Their reputation has been dwindling for years. It’s always difficult to gauge where Celtic and Rangers are at, but their trajectory is downwards as they have little meaningful domestic competition and recruiting decent players has become harder. The gulf between Rangers and a smaller European club in Club Brugge looked huge. The rest are League One standard - which is where they sign many of their players from. It’s hard to imagine Aberdeen and Dundee Utd getting anywhere near repeating their feats of the past. How long before Celtic and Rangers want to play in the PL again? Some owner/investor will see it as their only viable option.
Scottish players used to account for over 90% of Scotland's top league it is now down to less then 40%. In the Premier League it is around 32% English players which is even lower. England, you could argue, is producing more quality players than ever before but Scotland probably less than ever before. Scotland has lost its heavy industry and mining where most of its footballers came from. England too has lost much of its heavy industry but take the sons of first and second and maybe third generation immigrants out of the England squad and see how the quality would drop. I take it Farage is not a football fan. England is lucky to have such resources.

*Given information*:

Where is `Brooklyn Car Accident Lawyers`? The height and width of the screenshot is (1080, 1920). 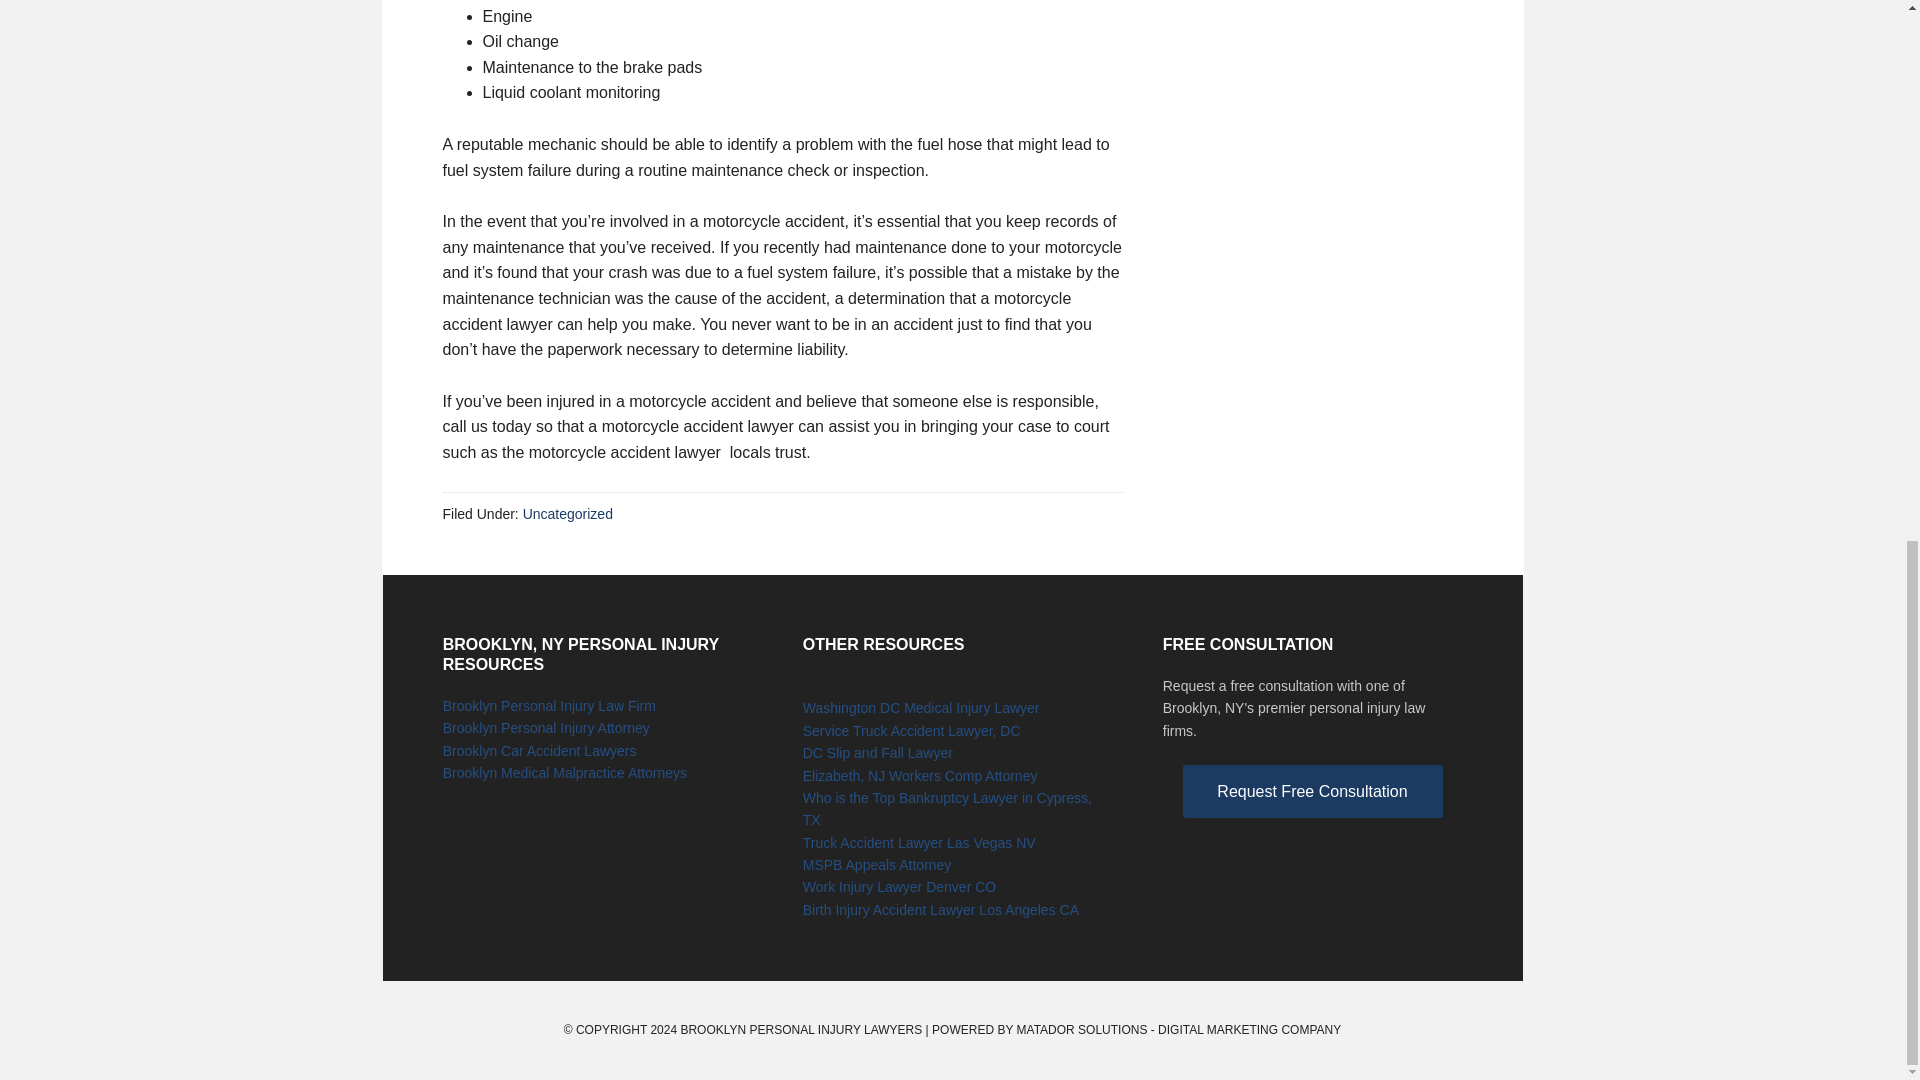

*Things to do*:
- 1) In the passage on Scottish football, roughly what share of Premier League players are English?
- 2) Update the passage on Scottish football starting at "Their reputation has" and ending at "only viable option.", putting "declining" in place of "dwindling".

*Answers to each task*:
- 1) Around 32%.

- 2)
Their reputation has been declining for years. It’s always difficult to gauge where Celtic and Rangers are at, but their trajectory is downwards as they have little meaningful domestic competition and recruiting decent players has become harder. The gulf between Rangers and a smaller European club in Club Brugge looked huge. The rest are League One standard - which is where they sign many of their players from. It’s hard to imagine Aberdeen and Dundee Utd getting anywhere near repeating their feats of the past. How long before Celtic and Rangers want to play in the PL again? Some owner/investor will see it as their only viable option.